Scientists noted that the variant contains several mutations that allow it to attach more easily to human cells because of the following three mutations in the receptor-binding domain (RBD) in the spike glycoprotein of the virus: N501Y,[82][85] K417N, and E484K.[86][87] The N501Y mutation has also been detected in the United Kingdom.[82][88]

Lineage B.1.429 / CAL.20C[edit]

Lineage B.1.429, also known as CAL.20C, is defined by five distinct mutations (I4205V and D1183Y in the ORF1ab-gene, and S13I, W152C, L452R in the spike proteins S-gene), of which the L452R (previously also detected in other unrelated lineages) was of particular concern.[45][89] B.1.429 is possibly more transmissible, but further study is necessary to confirm this.[89] CDC has listed B.1.429 and the related B.1.427 as "variants of concern," and cites a preprint for saying that they exhibit a ~20% increase in viral transmissibility, have a "Significant impact on neutralization by some, but not all," therapeutics that have been given Emergency Use Authorization (EUA) by FDA for treatment or prevention of COVID-19, and moderately reduce neutralization by plasma collected by people who have previously infected by the virus or who have received a vaccine against the virus.[90][91]

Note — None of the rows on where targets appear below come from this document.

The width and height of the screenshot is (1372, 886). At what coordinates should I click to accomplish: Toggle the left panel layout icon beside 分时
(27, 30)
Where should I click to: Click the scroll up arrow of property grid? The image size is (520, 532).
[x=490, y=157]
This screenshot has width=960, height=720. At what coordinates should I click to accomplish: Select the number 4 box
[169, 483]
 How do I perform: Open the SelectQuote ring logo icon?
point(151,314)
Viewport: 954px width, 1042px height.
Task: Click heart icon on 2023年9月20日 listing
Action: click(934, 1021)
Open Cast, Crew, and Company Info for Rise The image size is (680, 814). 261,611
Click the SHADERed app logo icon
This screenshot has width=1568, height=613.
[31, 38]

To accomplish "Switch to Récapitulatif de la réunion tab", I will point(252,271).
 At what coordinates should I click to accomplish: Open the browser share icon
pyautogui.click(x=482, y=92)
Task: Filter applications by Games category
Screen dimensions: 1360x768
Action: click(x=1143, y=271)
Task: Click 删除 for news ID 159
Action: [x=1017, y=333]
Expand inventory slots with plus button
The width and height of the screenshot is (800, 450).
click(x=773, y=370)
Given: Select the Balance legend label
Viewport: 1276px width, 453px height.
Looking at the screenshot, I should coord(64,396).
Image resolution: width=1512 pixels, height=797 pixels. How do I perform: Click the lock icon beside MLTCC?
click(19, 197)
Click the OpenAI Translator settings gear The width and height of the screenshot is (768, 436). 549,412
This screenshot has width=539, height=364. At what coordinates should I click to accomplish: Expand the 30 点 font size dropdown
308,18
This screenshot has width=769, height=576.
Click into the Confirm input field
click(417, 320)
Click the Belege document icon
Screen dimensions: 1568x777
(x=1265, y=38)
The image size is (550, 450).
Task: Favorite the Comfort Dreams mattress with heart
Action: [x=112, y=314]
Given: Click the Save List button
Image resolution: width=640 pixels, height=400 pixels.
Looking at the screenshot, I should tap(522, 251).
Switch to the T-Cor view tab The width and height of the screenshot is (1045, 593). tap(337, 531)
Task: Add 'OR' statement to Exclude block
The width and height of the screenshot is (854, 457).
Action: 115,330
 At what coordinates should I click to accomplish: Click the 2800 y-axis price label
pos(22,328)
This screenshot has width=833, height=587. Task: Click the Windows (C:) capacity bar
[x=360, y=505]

B.1.429 was first observed in July 2020 by researchers at the Cedars-Sinai Medical Center, California, in one of 1,230 virus samples collected in Los Angeles County since the start of the COVID-19 epidemic.[92] It was not detected again until September when it reappeared among samples in California, but numbers remained very low until November.[93][94] In November 2020, the CAL.20C variant accounted for 36 percent of samples collected at Cedars-Sinai Medical Center, and by January 2021, the CAL.20C variant accounted for 50 percent of samples.[89] In a joint press release by University of California, San Francisco, California Department of Public Health, and Santa Clara County Public Health Department,[95] the variant was also detected in multiple counties in Northern California. From November to December 2020, the frequency of the variant in sequenced cases from Northern California rose from 3% to 25%.[96] In a preprint, CAL.20C is described as belonging to clade 20C and contributing approximately 36% of samples, while an emerging variant from the 20G clade accounts for some 24% of the samples in a study focused on Southern California. Note however that in the US as a whole, the 20G clade predominates, as of January 2021.[45] Following the increasing numbers of CAL.20C in California, the variant has been detected at varying frequencies in most US states. Small numbers have been detected in other countries in North America, and in Europe, Asia and Australia.[93][94]

Lineage B.1.525[edit]

B.1.525, also called VUI-21FEB-03[8] (previously VUI-202102/03) by Public Health England (PHE) and formerly known as UK1188,[8] does not carry the same N501Y mutation found in B.1.1.7, 501.V2 and P.1, but carries the same E484K-mutation as found in the P.1, P.2, and 501.V2 variants, and also carries the same ΔH69/ΔV70 deletion (a deletion of the amino acids histidine and valine in positions 69 and 70) as found in B.1.1.7, N439K variant (B.1.141 and B.1.258) and Y453F variant (Cluster 5).[97] B.1.525 differs from all other variants by having both the E484K-mutation and a new F888L mutation (a substitution of phenylalanine (F) with leucine (L) in the S2 domain of the spike protein). As of March 5, it had been detected in 23 countries, including the UK, Denmark, Finland, Norway, Netherlands, Belgium, France, Spain, Nigeria, Ghana, Jordan, Japan, Singapore, Australia, Canada, Germany, Italy, Slovenia, Austria, Malaysia, Switzerland, the Republic of Ireland and the US.[98][99][100][39][101][102][103] It has also been reported in Mayotte, the overseas department/region of France.[98] The first cases were detected in December 2020 in the UK and Nigeria, and as of 15 February, it had occurred in the highest frequency among samples in the latter country.[39] As of 24 February, 56 cases were found in the UK.[8] Denmark, which sequence all their COVID-19 cases, found 113 cases of this variant from January 14 to February 21, of which seven were directly related to foreign travels to Nigeria.[99]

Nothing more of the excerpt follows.